Design for MPI_Abort/Exit Status

Karen Baltzer
April 12, 2001

 
 


This document describes the methodology I am proposing to enable MPI jobs to return a exit status via
MPI_Abort and also to display a error message when one of the child processes was terminated by
receipt of a signal.


 

Why this feature is needed

Currently, if a MPI process is terminated by a signal such as SIGBUS or SIGSEGV
no reason for the failure is returned back to the user (see PV 785289).

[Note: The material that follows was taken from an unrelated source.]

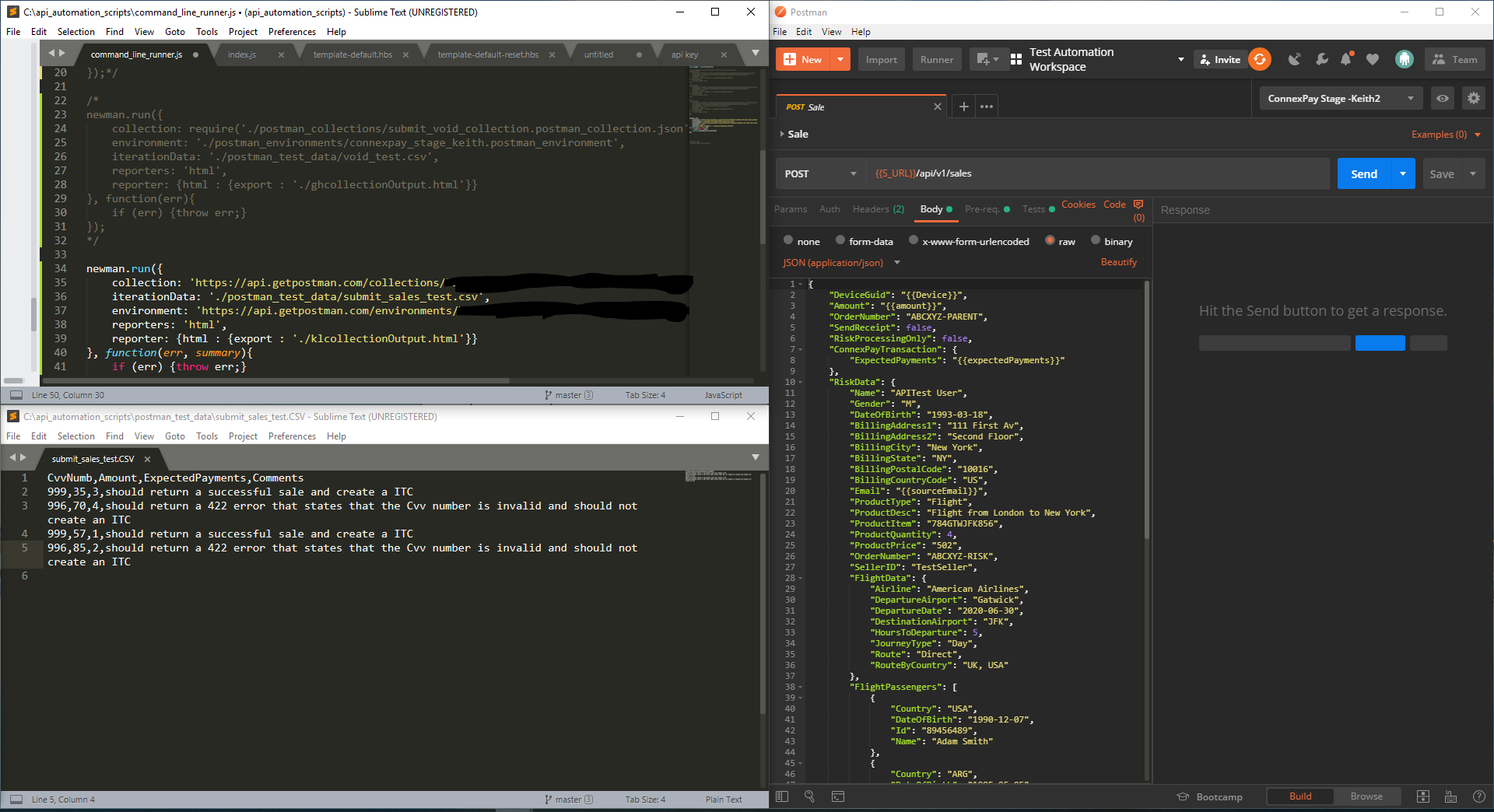Click the sync status icon near Invite
Viewport: 1494px width, 812px height.
click(x=1259, y=59)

Also MPI_Abort currently does not return the error code back to the run environment.
This enhancement has been requested by Walter Spector and Ken Taylor for FNMOC
See PV's 799785 & 802953.  FNMOC has some operational jobs that they want to
have query the exit status and then take appropriate action.

This feature will be implemented for MPI on both Irix and Linux.

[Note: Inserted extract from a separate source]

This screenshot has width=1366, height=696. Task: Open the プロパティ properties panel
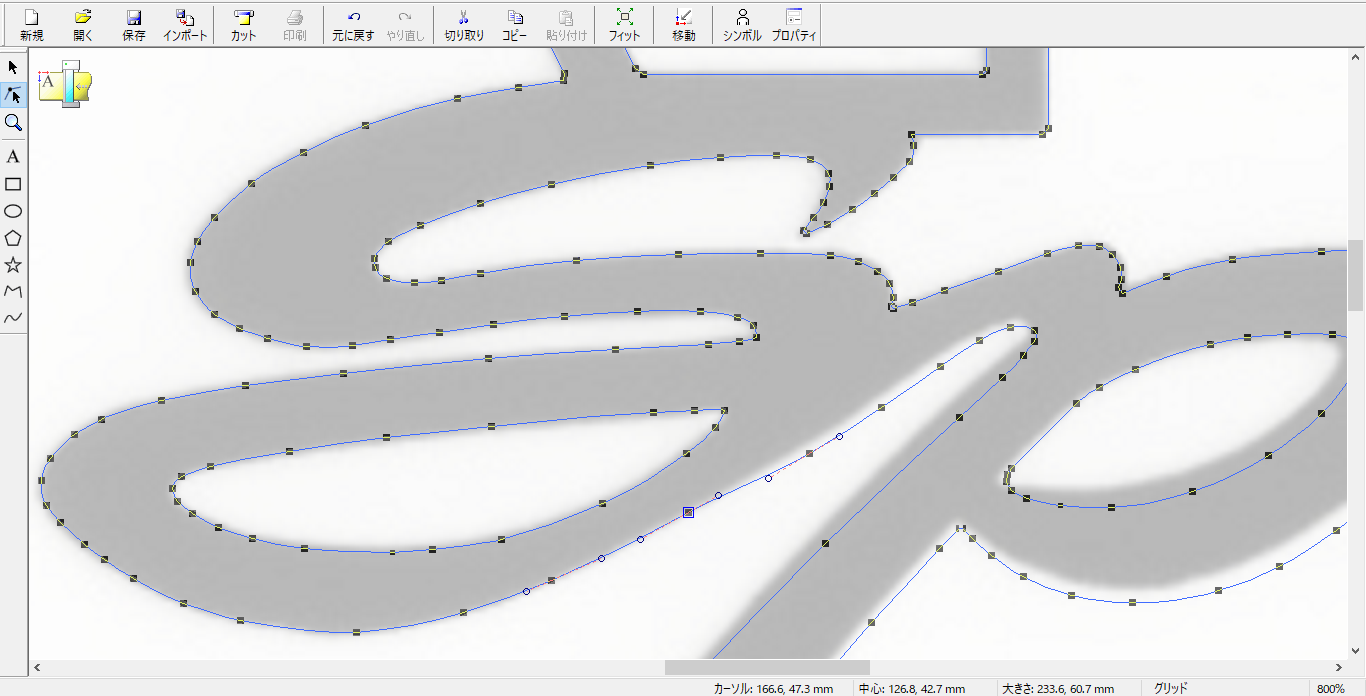point(794,25)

Methodology for MPI returning an exit status

The MPI daemon will now extract the status information when a child process
dies, via waitpid (waitpid(mpi_sgi_pid(i),&mpi_sgi_exit_stat, WNOHANG).
This status will then be sent to the mpirun process:

        if (unexpdeath){
                MPI_SGI_printf("MPI: MPI_COMM_WORLD rank %d has terminated without calling MPI_Finalize()\n",
                        mpi_sgi_base_grank[mpi_sgi_my_hrank]+unexpdeath-1);

                label = MPI_CMD_EXITSTAT;
                MPI_SGI_ctrl_send(&label, sizeof(int));
                MPI_SGI_ctrl_send(&mpi_sgi_exit_stat, sizeof(int));

The MPI daemon will then terminate itself and all its child processes.

The mpirun process will get the exit status and execute the following function:

static int
get_exitstat(xmpi_arg_t *arg, void *dummy)
{
        int len;

        len = sizeof(int);
        xmpi_net_recv(arg->recv_fd, &MPI_exitstat, len);
        if (WIFEXITED(MPI_exitstat)) {
             int estat = WEXITSTATUS(MPI_exitstat);
             exit(estat);
        } else if (WIFSIGNALED(MPI_exitstat)) {
             int sig_num = WTERMSIG(MPI_exitstat);
             xmpi_all_error(0,"Received signal %1d\n", sig_num);
             exit(1);
        }

}

A message will be displayed if a child process was terminated by receipt of
a signal:
$ mpirun -np 2 ./mtest1
 groupsize= 2

lib-4051 : UNRECOVERABLE library error
  The file must not exist prior to OPEN if STATUS is 'NEW'.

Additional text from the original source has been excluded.